▸ **What to work on**
Count all lines holding "will" in the data below and say the number, nothing more.

▸ **Collected data**
--------------------------------
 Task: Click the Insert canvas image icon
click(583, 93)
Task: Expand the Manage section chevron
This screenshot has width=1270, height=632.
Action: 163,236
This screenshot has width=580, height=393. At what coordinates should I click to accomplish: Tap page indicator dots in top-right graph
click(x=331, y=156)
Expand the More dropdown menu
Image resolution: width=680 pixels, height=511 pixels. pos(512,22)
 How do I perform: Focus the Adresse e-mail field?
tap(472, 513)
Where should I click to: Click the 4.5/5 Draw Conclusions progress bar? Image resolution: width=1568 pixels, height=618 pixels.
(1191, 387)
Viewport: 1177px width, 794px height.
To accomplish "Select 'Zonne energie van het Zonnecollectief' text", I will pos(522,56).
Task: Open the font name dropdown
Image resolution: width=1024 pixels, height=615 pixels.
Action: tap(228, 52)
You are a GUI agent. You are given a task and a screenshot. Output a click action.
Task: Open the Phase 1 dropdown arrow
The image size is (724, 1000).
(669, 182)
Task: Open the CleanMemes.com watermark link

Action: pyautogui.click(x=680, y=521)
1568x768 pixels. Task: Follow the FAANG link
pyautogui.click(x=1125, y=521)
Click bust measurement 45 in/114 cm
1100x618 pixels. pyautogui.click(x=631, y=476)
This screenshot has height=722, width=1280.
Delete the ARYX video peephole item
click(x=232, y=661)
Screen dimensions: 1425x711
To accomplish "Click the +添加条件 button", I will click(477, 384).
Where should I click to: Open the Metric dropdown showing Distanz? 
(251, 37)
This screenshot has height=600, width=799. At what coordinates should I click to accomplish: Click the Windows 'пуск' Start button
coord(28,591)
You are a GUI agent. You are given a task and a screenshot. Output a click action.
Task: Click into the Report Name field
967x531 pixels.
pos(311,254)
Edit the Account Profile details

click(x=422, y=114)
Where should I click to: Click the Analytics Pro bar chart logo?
--------------------------------
▸ **Solution**
2